# AIM OF THE EXERCISE
Please return only the lines from the one showing "Image resolution: width=1023" to the end of the entries, keeping both ends and dropping every picture.

* * * *

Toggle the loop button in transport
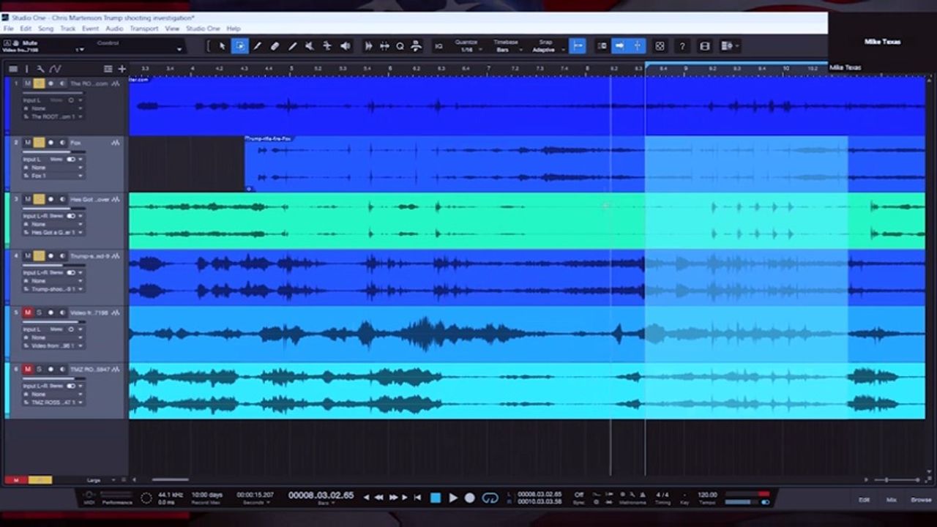 pos(490,498)
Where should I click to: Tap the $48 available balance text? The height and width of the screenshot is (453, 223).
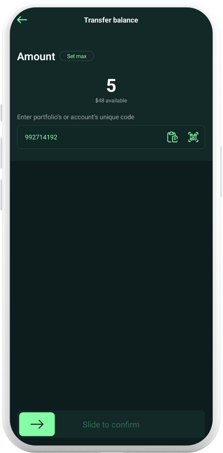click(x=111, y=100)
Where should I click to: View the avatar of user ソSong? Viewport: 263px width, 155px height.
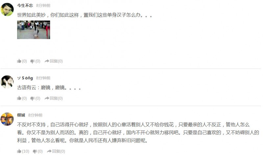point(7,82)
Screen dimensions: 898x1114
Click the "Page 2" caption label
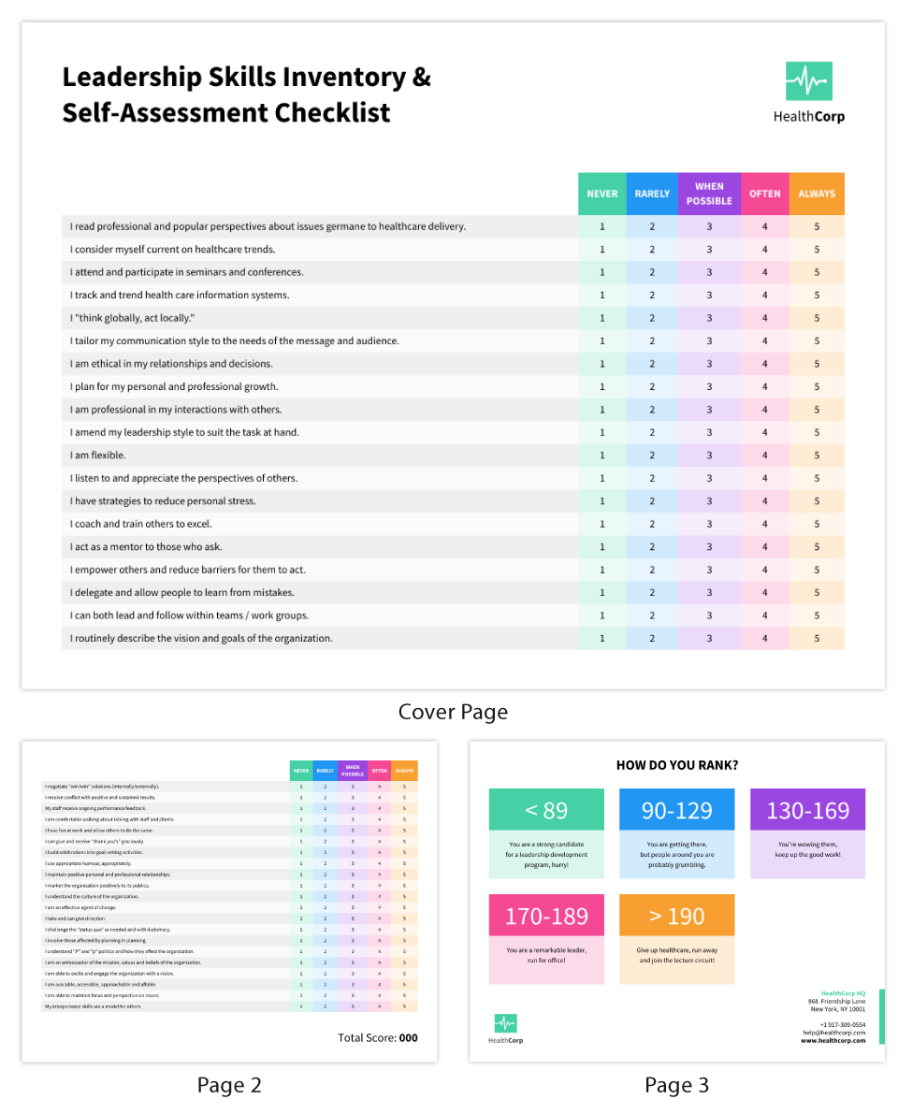[x=229, y=1085]
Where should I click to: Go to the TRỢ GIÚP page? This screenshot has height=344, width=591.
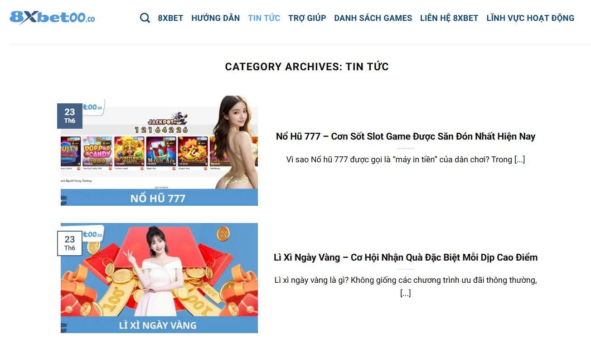307,18
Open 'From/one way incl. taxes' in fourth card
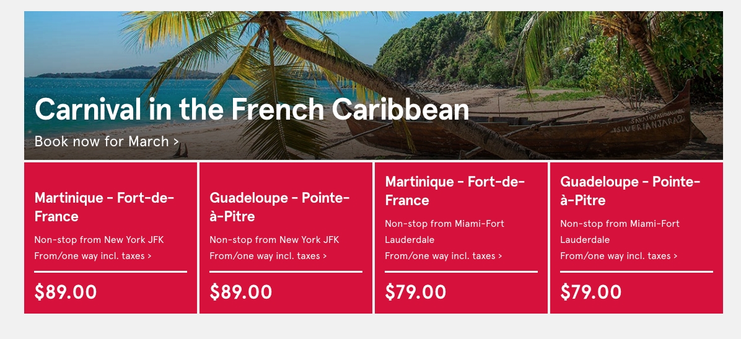Screen dimensions: 741x339 [619, 256]
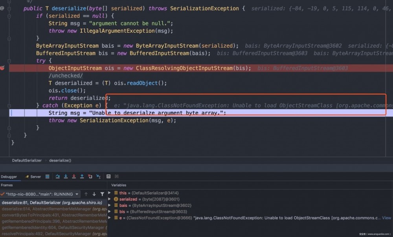
Task: Click the checkmark beside the running thread
Action: point(3,193)
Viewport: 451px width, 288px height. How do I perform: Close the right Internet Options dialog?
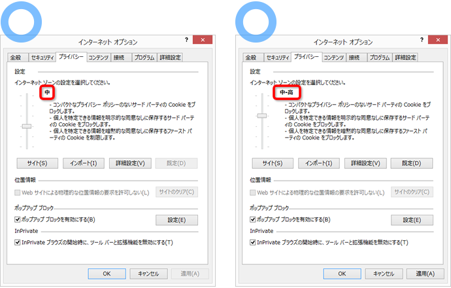[439, 41]
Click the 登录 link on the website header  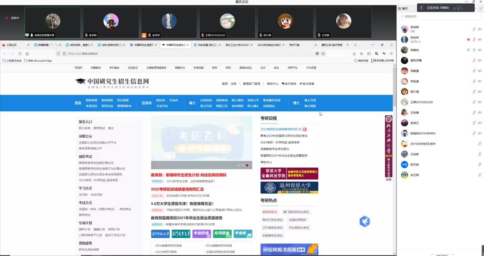click(224, 84)
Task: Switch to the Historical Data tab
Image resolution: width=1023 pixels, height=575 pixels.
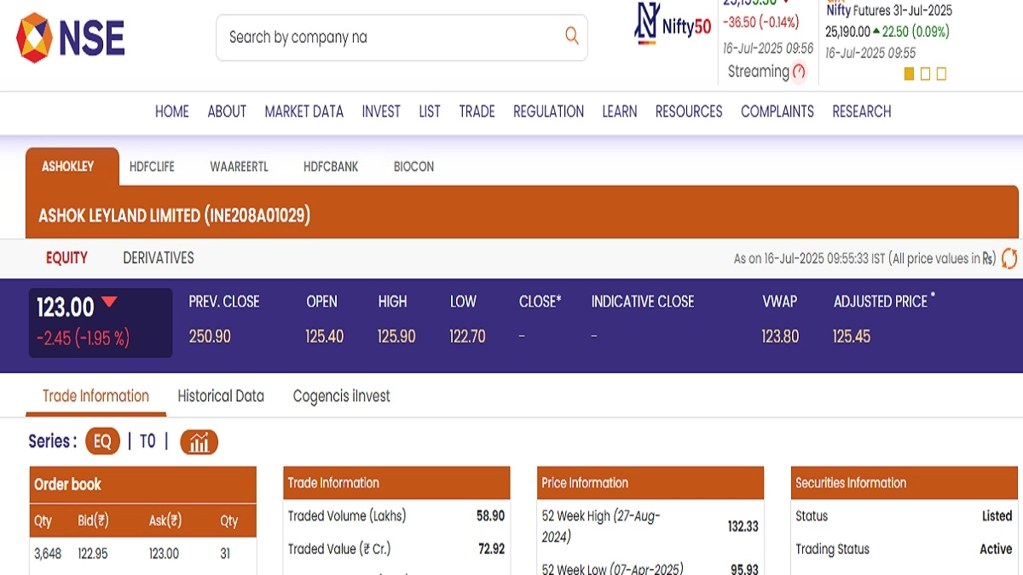Action: (221, 396)
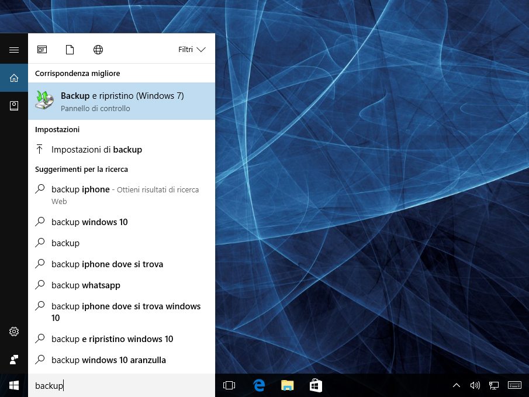Image resolution: width=529 pixels, height=397 pixels.
Task: Click the search text field containing 'backup'
Action: click(x=122, y=385)
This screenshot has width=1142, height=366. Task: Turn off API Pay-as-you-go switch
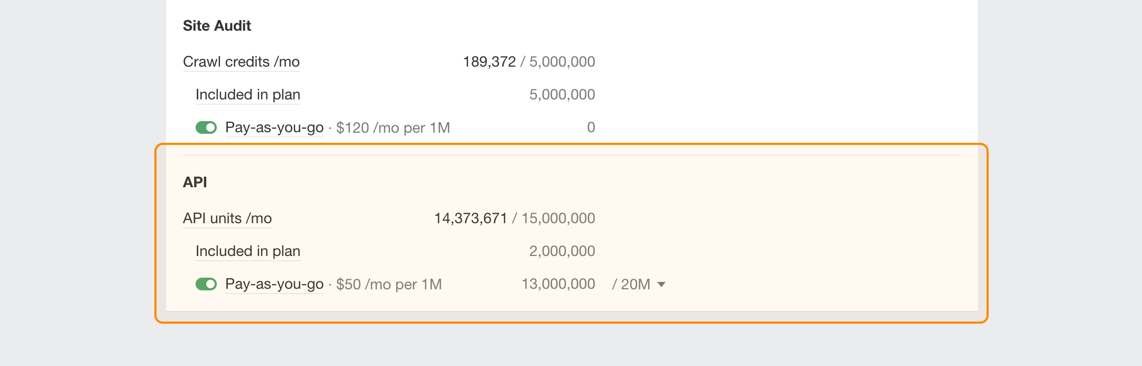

* * * *

# OUTPUT FOR THIS EXERCISE
Image resolution: width=1023 pixels, height=575 pixels.
Action: (221, 396)
Image resolution: width=529 pixels, height=397 pixels.
Task: Click the search text field containing 'backup'
Action: click(x=122, y=385)
This screenshot has width=1142, height=366. Task: Turn off API Pay-as-you-go switch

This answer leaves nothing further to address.